Top of Exercise passage
Lebron James is still not old. He’s 35. In the year he turned 35, Michael Jordan was the NBA’s MVP, and the Finals MVP, and the All-Star Game MVP, and first team All-Defense, and he won his sixth NBA championship. But that was only M.J.’s 10th full season (and he retired, for the second of three times, afterward). This is James’ 17th. He’s played in 1478 NBA games, including the playoffs, and all those nightly “workouts” have taken a toll. When a groin injury sidelined him for much of last season, doubters chirped. But the King endures, pushing himself ever onward and upward in a quest to rule the NBA once again. Like the ageless Tom Brady, he’s incorporated state-of-the-art training, nutrition, and recovery to fend off the only undefeated adversary: Father Time.
A little over a year ago, Lebron appeared on The Tim Ferriss Show podcast with his trainer, Mike Mancias, and dished up everything he’d eaten on a recent game day:
- Breakfast: egg white omelet, smoked salmon, gluten-free pancakes with berries
- Lunch: whole wheat pasta, salmon, vegetables
- Pre-game: peanut butter and jelly sandwich
- Halftime: apple slices with almond butter
- Post-game: protein shake (plant-based protein powder, almond milk, fruit)
- Dinner: chicken parmesan, arugula salad, “beautiful glass” of cabernet
Breakfast and lunch are heavy on lean proteins (egg whites, salmon) for muscle-building and complex carbs (gluten-free pancakes, whole wheat pasta) for long-range fuel. Additionally, for his joint health and overall well-being, meals are free of the sugars and unhealthy fats that promote inflammation and high in the omega-3 fatty acids (salmon) and antioxidants (fruits and vegetables) that combat inflammation.
The peanut butter and jelly sandwich has become a pre-game staple of elite athletes in recent years, and it’s especially popular in the NBA. ESPN The Magazine traced it back to Kevin Garnett in the 2007-08 season and attributed its success to being an easily-digestible, comfort food. It is. But it has other pluses. As sports nutritionist Jill Lane said: “It’s not the best, but it’s not bad.” A typical PB&J on white bread has about 400 calories and 60 g. carbs (16 g. sugar) to fuel an NBA player through a game that lasts, on average, two hours and 20 minutes. The 430 mg. of sodium replenishes an electrolyte he’ll sweat away. And the 14 g. of protein aids in muscle recovery. But back to the comfort aspect. It’s highly customizable. Steph Curry likes Smucker’s strawberry and Skippy creamy. Some guys add bananas. Breads can be whole-grain for more complex carbs. The Cleveland Cavs, when Lebron was there, provided homemade grape and raspberry jellies and almond butter options. And Lebron is a fan of the latter option, as seen in his halftime snack, apple slices with almond butter, which is sort of an even lighter version of PB&J—simple carbs plus protein to keep him fueled through the second half and, perhaps, overtime(s) when fatigue stalks.
Bottom of Exercise passage
> **Required actions**
1) Can you write out the part of the passage on LeBron James's game-day diet that begins at the words "A little over" and stops after the words "almond milk, fruit)"?
2) Can you continue the passage on LeBron James's game-day diet, picking up right after its last sentence?
You won't need the material that comes after this passage.
Top of Data provided
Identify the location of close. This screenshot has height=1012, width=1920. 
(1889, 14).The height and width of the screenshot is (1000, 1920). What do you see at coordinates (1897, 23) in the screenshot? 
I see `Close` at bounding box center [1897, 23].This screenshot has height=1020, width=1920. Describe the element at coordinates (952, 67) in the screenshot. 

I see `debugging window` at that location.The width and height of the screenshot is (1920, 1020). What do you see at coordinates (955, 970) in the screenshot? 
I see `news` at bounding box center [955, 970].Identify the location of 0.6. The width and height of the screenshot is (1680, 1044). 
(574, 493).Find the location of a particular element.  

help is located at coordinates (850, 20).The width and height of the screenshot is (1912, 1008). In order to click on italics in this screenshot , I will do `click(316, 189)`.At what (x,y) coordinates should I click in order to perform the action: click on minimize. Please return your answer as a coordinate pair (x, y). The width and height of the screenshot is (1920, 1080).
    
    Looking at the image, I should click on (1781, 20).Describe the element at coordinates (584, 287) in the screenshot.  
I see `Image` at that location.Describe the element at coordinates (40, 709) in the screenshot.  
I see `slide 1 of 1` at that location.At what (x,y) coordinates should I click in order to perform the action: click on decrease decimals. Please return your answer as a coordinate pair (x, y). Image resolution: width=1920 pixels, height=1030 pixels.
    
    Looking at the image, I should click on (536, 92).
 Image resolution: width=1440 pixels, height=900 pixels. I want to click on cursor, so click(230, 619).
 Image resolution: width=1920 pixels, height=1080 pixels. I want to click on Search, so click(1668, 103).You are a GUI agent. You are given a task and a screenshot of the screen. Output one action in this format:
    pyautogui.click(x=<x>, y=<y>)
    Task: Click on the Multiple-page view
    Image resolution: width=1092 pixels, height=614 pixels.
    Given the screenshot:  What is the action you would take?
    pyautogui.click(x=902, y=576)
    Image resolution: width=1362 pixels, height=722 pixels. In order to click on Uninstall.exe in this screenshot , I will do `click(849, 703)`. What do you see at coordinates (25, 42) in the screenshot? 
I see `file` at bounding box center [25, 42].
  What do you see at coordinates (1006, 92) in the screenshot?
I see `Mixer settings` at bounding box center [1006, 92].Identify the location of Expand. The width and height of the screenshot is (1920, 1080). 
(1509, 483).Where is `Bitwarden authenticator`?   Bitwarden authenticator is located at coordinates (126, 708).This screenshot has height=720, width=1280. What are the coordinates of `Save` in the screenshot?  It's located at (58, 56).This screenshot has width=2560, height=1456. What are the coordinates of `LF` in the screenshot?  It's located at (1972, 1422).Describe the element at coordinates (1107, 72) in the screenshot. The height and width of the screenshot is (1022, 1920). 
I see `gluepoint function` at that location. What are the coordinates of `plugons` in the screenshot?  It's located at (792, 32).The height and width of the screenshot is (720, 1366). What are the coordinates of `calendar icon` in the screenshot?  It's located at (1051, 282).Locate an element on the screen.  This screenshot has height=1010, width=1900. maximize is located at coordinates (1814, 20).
Bottom of Data provided
> **Replies**
1)
A little over a year ago, Lebron appeared on The Tim Ferriss Show podcast with his trainer, Mike Mancias, and dished up everything he’d eaten on a recent game day:
- Breakfast: egg white omelet, smoked salmon, gluten-free pancakes with berries
- Lunch: whole wheat pasta, salmon, vegetables
- Pre-game: peanut butter and jelly sandwich
- Halftime: apple slices with almond butter
- Post-game: protein shake (plant-based protein powder, almond milk, fruit)

2)
If you think of each game as a workout, you’ll understand the logic of his post-game protein shake. He’s ingesting the macro—protein—his muscles need to recover for his next workout, which may be as soon as the following night.
Dinner—near bedtime on game days—is pretty standard fare. He does cheat sometimes, but rarely during the season. “What we haven’t had in a long time is artificial drinks, artificial sugars, and fried foods,” Lebron told Ferriss. “Just try to be as clean as possible throughout the season when I’m burning so much and trying to get the recovery back.” As for the wine, it’s also standard for King James, and it’s also anti-inflammatory and loaded with antioxidants. Having developed a taste for it just five years ago, he’s now a connoisseur. He told ESPN The Magazine in early 2018: “I’ve heard it’s good for the heart. Listen, I’m playing the best basketball of my life, and I’m drinking some wine pretty much every day. Whatever it is, I’ll take it.” And the next day he gets up and does it all over again.